Selection:
╔══

All of lore.kernel.org
 help / color / mirror / Atom feed
From: Kanchan Joshi <joshi.k@samsung.com>
To: Christoph Hellwig <hch@lst.de>
Cc: axboe@kernel.dk, kbusch@kernel.org, asml.silence@gmail.com,
	io-uring@vger.kernel.org, linux-nvme@lists.infradead.org,
	linux-block@vger.kernel.org, gost.dev@samsung.com,
	Anuj Gupta <anuj20.g@samsung.com>
Subject: Re: [PATCH for-next v7 4/5] block: add helper to map bvec iterator for passthrough
Date: Sun, 25 Sep 2022 23:16:29 +0530	[thread overview]
Message-ID: <20220925174629.GB6320@test-zns> (raw)
In-Reply-To: <20220923184349.GA3394@test-zns>

[-- Attachment #1: Type: text/plain, Size: 4863 bytes --]

On Sat, Sep 24, 2022 at 12:13:49AM +0530, Kanchan Joshi wrote:
>On Fri, Sep 23, 2022 at 05:29:41PM +0200, Christoph Hellwig wrote:
>>On Thu, Sep 22, 2022 at 08:53:31PM +0530, Kanchan Joshi wrote:
>>>>blk_rq_map_user_iov really should be able to detect that it is called
>>>>on a bvec iter and just do the right thing rather than needing different
>>>>helpers.
>>>
>>>I too explored that possibility, but found that it does not. It maps the
>>>user-pages into bio either directly or by doing that copy (in certain odd
>>>conditions) but does not know how to deal with existing bvec.
>>
>>What do you mean with existing bvec?  We allocate a brand new bio here
>>that we want to map the next chunk of the iov_iter to, and that
>>is exactly what blk_rq_map_user_iov does.  What blk_rq_map_user_iov
>>currently does not do is to implement this mapping efficiently
>>for ITER_BVEC iters
>
>It is clear that it was not written for ITER_BVEC iters.

╚══

Data shown:
╔══

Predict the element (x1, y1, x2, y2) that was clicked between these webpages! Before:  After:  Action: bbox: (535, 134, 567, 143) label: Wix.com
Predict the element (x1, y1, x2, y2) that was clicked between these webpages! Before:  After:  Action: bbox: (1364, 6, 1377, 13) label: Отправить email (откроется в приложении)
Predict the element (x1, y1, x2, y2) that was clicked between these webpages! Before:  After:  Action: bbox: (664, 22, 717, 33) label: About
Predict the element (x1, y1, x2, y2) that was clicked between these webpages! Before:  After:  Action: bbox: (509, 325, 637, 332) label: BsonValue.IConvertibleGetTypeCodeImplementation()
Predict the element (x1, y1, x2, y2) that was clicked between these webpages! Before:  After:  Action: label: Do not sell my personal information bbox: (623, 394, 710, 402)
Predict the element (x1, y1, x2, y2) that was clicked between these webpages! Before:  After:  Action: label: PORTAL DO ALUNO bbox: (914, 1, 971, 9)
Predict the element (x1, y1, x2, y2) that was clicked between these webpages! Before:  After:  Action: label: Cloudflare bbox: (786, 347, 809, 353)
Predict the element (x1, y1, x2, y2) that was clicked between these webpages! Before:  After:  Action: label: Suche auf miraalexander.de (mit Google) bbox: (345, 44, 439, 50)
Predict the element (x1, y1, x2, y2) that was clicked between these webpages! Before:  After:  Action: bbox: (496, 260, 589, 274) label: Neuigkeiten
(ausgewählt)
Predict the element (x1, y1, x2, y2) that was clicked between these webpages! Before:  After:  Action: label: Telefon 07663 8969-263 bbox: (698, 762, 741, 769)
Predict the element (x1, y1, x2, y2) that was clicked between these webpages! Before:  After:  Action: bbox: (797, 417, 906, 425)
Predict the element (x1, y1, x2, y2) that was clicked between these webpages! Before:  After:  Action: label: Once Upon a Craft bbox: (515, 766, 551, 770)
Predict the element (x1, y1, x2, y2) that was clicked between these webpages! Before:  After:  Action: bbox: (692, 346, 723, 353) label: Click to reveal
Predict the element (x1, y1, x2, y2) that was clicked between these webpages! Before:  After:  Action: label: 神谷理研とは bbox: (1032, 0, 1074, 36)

╚══

Written tasks:
a. In the patch discussion, which kind of iters does Christoph Hellwig say blk_rq_map_user_iov does not currently map efficiently?
b. Copy out the records line for line, beginning at the line that contains "417, 906, 425)" and stopping after the last line of the records.

Solutions to each task:
a. ITER_BVEC iters.

b.
Predict the element (x1, y1, x2, y2) that was clicked between these webpages! Before:  After:  Action: bbox: (797, 417, 906, 425)
Predict the element (x1, y1, x2, y2) that was clicked between these webpages! Before:  After:  Action: label: Once Upon a Craft bbox: (515, 766, 551, 770)
Predict the element (x1, y1, x2, y2) that was clicked between these webpages! Before:  After:  Action: bbox: (692, 346, 723, 353) label: Click to reveal
Predict the element (x1, y1, x2, y2) that was clicked between these webpages! Before:  After:  Action: label: 神谷理研とは bbox: (1032, 0, 1074, 36)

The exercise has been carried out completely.